O boom, sublinha Júlio Dolbeth, “tem a ver com o facto de os ilustradores e artistas poderem publicar os seus trabalhos online, nos blogues e comunidades, sem estarem dependentes das editoras”. “Essa foi a revolução”, prossegue o professor da FBAUP e um dos fundadores da Galeria Dama Aflita, a primeira do Porto a dedicar-se à ilustração em regime de exclusividade.
"Obrigada a tornar-se autónoma, [a ilustração] reinventa os seus próprios suportes (fanzines, posters, grafittis, tumblrs e facebooks)", realça Mário Moura, também docente na FBAUP. "Cria também as suas formas de organização laboral, juntando-se em Colectivos, Oficinas ou Associações."
Pura sobrevivência
A culpa é do Porto, que “está a evoluir de uma forma efervescente” e a sacudir um estigma antigo. “Temos um potencial grande que é o potencial humano. Todos os dias acontecem coisas novas”, completa Dolbeth, autor do blogue Pandora Complexa (juntamente com Rui Vitorino Santos).
O lado saudável da autoedição, da falta de estruturas, é precisamente esse: “trabalhos de autor nas paredes, descontextualizados”, sugere Nuno Sousa.
“O facto de o Porto até há pouco anos não ter praticamente vida nocturna, de não haver espaços e estruturas onde as pessoas que estão a iniciar o seu trabalho o possam desenvolver, editoras, pequenos teatros e salas de espectáculos na área da música, faz com haja um lado inconsequente e saudavelmente inconsequente na arte”.
Começam a sair debaixo das pedras os autores e os núcleos independentes que existem (em tiragem pequena, quase caseira) como estratégia de sobrevivência.

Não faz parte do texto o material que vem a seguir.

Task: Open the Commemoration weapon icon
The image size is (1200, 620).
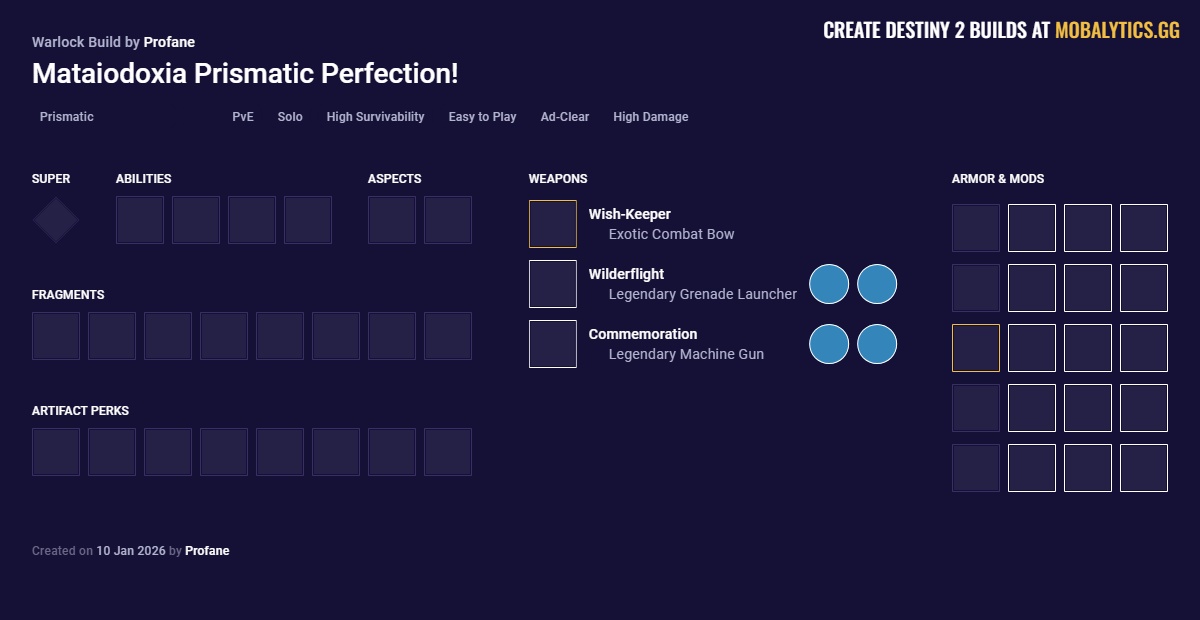Action: pyautogui.click(x=553, y=344)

Existe, comenta Nuno Sousa, “o lado inconsequente de se ir fazendo” num cenário “muito pobre”, “muito pouco organizado”, onde “praticamente não existe uma proposta editorial e pessoas que façam propostas, que apontem a lanterna”. “É difícil haver a digestão daquilo que se produz. Produz-se, ingere-se, ingere-se e não se digere. Chegará com o tempo”.